The Western historians have tried to identify Kanishka era with 78 CE in their attempt to deny historicity of the Salivahana saka. Professor Sengupta had considered astronomical information from two kharosthi inscriptions which refer to regnal years of Kanishka , but could not match with the 78 CE date and so he proposed his own date for the starting of the Kanishka era. The inscriptions in question are no.26 and no. 35 in the Corpus Inscriptionum Indicarum Vol. II. edited by Sten Konow. According to the inscriptions, in the eleventh year of reign of king Kanishka, on the 20th day of Asadha, it was uttaraphalguni naksatra. In the year 61, on the 8th day of caitra, the naksatra was purvasadha. Know had concluded that the full moon day was the first day of the month in these inscriptions. Sengupta correctly pointed out that there is no such Indian system in which the first day of the month is the full moon day. The months are full moon ending months and the 20th day of Asadha of the inscription would correspond to sravana sukla panchami and 8th day of caitra would correspond to caitra krsna astami. With these calendrical data, when Sengupta tried to calculate the dates based on the 78 CE as the beginning of Kanishka era, he could not quite match the data from the inscriptions. So he proposed that the Kanishka era be started from December 25 of 79 CE, nearly two years after the Salivahana saka.

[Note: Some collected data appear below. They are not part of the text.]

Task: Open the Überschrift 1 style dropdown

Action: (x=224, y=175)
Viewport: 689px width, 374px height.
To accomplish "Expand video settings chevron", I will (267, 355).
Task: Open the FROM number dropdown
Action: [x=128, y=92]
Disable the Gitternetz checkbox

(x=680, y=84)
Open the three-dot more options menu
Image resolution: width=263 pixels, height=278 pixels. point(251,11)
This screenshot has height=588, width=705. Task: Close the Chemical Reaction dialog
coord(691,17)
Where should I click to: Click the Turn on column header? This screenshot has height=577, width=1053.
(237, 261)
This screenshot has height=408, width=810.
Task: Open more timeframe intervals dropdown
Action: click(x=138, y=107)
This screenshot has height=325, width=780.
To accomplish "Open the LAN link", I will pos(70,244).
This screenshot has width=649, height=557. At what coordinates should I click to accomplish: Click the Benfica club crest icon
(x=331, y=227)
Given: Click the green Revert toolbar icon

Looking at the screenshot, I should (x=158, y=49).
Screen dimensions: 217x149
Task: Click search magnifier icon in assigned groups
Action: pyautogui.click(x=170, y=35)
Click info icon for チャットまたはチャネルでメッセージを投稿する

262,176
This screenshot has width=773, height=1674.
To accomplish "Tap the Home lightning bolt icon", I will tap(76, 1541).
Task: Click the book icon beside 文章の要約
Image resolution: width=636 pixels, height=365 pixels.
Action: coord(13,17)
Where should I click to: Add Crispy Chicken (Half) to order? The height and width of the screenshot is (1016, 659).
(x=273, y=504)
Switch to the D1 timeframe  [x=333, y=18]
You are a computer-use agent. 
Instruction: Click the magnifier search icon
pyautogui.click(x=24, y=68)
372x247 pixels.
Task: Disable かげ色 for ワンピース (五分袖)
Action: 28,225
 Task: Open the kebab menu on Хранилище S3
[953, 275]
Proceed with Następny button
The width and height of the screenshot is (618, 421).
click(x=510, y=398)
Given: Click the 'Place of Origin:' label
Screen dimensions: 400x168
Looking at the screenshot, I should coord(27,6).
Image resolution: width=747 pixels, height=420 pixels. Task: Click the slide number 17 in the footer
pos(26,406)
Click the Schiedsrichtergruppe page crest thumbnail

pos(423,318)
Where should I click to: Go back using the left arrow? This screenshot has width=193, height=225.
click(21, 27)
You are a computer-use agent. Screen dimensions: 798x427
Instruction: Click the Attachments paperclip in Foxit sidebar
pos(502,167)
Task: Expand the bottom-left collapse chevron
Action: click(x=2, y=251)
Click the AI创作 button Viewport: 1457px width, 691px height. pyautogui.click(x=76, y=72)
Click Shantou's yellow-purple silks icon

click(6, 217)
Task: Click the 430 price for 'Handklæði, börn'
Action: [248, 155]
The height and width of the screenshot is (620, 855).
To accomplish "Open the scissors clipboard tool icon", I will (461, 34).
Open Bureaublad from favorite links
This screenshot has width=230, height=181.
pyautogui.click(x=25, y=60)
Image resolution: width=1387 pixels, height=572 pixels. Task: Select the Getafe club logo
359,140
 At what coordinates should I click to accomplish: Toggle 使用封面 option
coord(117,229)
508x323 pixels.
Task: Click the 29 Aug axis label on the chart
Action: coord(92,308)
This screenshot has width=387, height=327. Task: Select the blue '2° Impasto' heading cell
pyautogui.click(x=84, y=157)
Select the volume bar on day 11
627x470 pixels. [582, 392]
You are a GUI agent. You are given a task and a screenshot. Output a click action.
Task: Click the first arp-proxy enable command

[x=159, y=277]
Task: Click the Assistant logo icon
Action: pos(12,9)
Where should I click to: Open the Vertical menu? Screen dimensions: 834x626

But, based on the list from Rajataragini, Kanishka’s date would be 1298 BCE. The eleventh and sixty-first years would be 1287 BCE and 1237 BCE respectively. Figure A shows the star map for June 23, 1287 BCE, it is sravana sukla pancami uttaraphalguni, an exact match to the inscription. Figure B shows the star map for March 1, 1237 BCE, caitra krsna astami, also an exact match to inscription no. This clearly establishes the consistency of the record in rajatarangini with the kharosthi inscriptions and hence the miss-identification of Kanishka era by the Western historians.
Author Concludes as following: The real history of Bharata is preserved in its itihasa and purana texts. The Chronology is comprehensive and cogent. Simulations of the astronomical data preserved in these texts, using modern planetarium software, have attested the coherence of the chronology. From the date of the Mahabharata war, the sarpa yaga of Janamejaya, the date of Buddha, Asoka Maurya, Kanishka, Adi Sankara, the Gupta period, through the Vikrama and Salivahana sakas, the chronology exhibits a continuous flow which has been convincingly demonstrated by the simulations using planetarium software. The consistency is staggering. Many of the sticky points with ‘traditional chronology’ of the historians is simply resolved with these stimulations. There is still a large body of inscriptional data awaiting validation by simulations using the planetarium software.